- WHAT YOU HAVE TO DO: Repeat exactly the lines from the start of the entries below through the line containing "故宫还可以这么看 (224, 2441)". Omit the rest.

Pixel coordinate grounding data:
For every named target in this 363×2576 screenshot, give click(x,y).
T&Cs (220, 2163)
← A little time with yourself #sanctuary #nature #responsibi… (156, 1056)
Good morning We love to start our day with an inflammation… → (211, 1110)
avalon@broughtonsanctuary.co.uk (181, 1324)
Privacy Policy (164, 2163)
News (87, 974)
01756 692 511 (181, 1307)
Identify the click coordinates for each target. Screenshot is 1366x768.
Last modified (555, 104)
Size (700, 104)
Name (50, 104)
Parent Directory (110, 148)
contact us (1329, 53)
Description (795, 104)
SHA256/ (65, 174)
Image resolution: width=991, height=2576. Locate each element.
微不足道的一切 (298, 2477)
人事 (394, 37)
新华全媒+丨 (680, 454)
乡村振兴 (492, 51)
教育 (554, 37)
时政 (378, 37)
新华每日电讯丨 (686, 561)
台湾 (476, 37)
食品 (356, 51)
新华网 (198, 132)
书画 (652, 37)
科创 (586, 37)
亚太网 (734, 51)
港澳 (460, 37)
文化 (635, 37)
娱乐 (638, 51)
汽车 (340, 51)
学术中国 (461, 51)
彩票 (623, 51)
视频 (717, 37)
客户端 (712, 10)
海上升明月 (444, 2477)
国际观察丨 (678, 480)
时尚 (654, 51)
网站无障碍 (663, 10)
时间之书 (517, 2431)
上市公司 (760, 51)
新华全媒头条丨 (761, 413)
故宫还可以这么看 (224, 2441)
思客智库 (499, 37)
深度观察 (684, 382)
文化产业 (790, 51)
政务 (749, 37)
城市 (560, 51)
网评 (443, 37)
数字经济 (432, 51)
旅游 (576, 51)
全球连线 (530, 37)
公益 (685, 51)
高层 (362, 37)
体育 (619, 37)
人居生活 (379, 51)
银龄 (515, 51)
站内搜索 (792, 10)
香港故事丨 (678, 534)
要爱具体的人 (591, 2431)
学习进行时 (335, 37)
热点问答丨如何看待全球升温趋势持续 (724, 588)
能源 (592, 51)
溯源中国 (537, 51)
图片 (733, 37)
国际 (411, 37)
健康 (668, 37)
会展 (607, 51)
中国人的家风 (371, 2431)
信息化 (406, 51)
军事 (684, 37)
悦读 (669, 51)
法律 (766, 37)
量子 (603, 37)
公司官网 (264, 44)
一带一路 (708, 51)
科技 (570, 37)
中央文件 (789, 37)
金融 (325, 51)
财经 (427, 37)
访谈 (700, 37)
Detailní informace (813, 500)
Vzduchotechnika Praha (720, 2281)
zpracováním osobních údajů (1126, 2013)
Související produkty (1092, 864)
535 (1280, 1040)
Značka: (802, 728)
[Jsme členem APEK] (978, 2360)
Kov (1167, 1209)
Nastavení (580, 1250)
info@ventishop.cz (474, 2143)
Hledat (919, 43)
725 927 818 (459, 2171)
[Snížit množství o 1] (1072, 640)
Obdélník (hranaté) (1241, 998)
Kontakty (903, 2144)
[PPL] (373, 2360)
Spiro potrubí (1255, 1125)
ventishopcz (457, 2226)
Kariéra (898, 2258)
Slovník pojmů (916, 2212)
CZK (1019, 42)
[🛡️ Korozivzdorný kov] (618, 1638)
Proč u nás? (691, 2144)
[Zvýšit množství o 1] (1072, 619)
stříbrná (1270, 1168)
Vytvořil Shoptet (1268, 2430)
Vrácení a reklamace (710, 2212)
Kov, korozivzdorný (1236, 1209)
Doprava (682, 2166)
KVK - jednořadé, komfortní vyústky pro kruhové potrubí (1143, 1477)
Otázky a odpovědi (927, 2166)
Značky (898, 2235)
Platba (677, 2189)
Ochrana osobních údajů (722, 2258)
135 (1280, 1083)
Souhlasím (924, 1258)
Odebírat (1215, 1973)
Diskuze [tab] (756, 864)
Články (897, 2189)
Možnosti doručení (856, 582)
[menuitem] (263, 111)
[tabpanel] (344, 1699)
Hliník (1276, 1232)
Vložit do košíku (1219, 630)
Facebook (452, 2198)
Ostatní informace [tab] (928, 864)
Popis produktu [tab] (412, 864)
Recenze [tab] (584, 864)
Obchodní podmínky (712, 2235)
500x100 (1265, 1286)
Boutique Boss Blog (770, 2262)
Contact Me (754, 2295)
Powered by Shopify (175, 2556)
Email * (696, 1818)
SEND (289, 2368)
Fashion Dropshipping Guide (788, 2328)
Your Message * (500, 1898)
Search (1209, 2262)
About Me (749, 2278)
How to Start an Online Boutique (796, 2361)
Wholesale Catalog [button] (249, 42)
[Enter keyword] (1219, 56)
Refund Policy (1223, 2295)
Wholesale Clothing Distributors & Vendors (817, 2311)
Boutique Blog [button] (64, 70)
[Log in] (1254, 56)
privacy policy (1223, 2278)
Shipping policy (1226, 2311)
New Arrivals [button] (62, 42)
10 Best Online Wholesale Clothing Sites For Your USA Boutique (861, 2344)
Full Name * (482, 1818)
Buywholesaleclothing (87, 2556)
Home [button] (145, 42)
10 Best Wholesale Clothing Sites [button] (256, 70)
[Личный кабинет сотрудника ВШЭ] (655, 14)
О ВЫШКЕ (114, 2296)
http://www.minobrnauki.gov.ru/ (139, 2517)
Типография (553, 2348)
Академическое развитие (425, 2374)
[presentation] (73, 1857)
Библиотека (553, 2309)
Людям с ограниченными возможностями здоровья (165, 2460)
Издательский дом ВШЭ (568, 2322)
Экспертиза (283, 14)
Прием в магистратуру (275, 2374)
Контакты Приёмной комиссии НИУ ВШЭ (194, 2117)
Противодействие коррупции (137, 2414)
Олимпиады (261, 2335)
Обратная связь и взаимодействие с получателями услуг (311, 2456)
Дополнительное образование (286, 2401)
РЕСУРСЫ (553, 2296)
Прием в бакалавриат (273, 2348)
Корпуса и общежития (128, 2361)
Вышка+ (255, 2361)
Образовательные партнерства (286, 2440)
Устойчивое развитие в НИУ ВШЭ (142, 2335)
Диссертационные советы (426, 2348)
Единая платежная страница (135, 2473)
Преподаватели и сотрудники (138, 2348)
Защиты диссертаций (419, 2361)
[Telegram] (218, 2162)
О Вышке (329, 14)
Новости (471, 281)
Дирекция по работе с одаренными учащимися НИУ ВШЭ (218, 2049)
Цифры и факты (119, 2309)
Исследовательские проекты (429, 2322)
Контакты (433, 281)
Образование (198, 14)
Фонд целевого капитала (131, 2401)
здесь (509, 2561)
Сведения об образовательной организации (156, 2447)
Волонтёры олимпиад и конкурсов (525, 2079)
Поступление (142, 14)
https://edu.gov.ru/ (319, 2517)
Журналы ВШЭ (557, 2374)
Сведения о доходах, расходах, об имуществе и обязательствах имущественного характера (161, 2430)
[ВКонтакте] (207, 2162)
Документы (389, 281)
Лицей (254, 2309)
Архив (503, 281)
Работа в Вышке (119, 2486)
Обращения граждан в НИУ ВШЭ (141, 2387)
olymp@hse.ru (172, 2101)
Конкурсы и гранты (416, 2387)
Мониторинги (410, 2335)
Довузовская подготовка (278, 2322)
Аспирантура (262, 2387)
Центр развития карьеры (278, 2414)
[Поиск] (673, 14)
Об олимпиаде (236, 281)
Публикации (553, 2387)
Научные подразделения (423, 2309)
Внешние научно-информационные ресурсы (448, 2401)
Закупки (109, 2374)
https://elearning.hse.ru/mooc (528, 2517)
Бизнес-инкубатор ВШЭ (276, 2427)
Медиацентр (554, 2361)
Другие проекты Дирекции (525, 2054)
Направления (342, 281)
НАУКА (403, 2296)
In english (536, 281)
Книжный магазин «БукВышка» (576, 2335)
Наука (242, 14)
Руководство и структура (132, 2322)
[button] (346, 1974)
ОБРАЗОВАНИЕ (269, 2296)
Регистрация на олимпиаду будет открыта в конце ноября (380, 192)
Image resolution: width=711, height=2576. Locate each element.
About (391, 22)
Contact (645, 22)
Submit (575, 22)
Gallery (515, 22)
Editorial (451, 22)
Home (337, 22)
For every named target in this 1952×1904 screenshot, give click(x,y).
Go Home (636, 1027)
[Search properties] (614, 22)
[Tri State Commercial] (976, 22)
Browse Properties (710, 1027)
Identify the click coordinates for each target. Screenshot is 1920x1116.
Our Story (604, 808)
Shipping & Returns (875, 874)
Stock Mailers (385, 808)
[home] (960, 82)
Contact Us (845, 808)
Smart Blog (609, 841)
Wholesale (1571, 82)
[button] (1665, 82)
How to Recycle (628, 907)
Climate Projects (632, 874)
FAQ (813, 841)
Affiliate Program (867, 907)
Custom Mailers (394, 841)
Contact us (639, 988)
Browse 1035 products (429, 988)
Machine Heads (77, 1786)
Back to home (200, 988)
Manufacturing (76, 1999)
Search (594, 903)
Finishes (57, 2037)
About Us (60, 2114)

- RESULT OF THIS TASK:
For every named target in this 363×2576 screenshot, give click(x,y).
T&Cs (220, 2163)
← A little time with yourself #sanctuary #nature #responsibi… (156, 1056)
Good morning We love to start our day with an inflammation… → (211, 1110)
avalon@broughtonsanctuary.co.uk (181, 1324)
Privacy Policy (164, 2163)
News (87, 974)
01756 692 511 (181, 1307)
Identify the click coordinates for each target. Screenshot is 1366x768.
Last modified (555, 104)
Size (700, 104)
Name (50, 104)
Parent Directory (110, 148)
contact us (1329, 53)
Description (795, 104)
SHA256/ (65, 174)
Image resolution: width=991, height=2576. Locate each element.
微不足道的一切 (298, 2477)
人事 (394, 37)
新华全媒+丨 (680, 454)
乡村振兴 (492, 51)
教育 (554, 37)
时政 (378, 37)
新华每日电讯丨 (686, 561)
台湾 (476, 37)
食品 (356, 51)
新华网 (198, 132)
书画 (652, 37)
科创 (586, 37)
亚太网 (734, 51)
港澳 (460, 37)
文化 (635, 37)
娱乐 (638, 51)
汽车 (340, 51)
学术中国 (461, 51)
彩票 (623, 51)
视频 (717, 37)
客户端 (712, 10)
海上升明月 (444, 2477)
国际观察丨 (678, 480)
时尚 (654, 51)
网站无障碍 (663, 10)
时间之书 (517, 2431)
上市公司 (760, 51)
新华全媒头条丨 (761, 413)
故宫还可以这么看 (224, 2441)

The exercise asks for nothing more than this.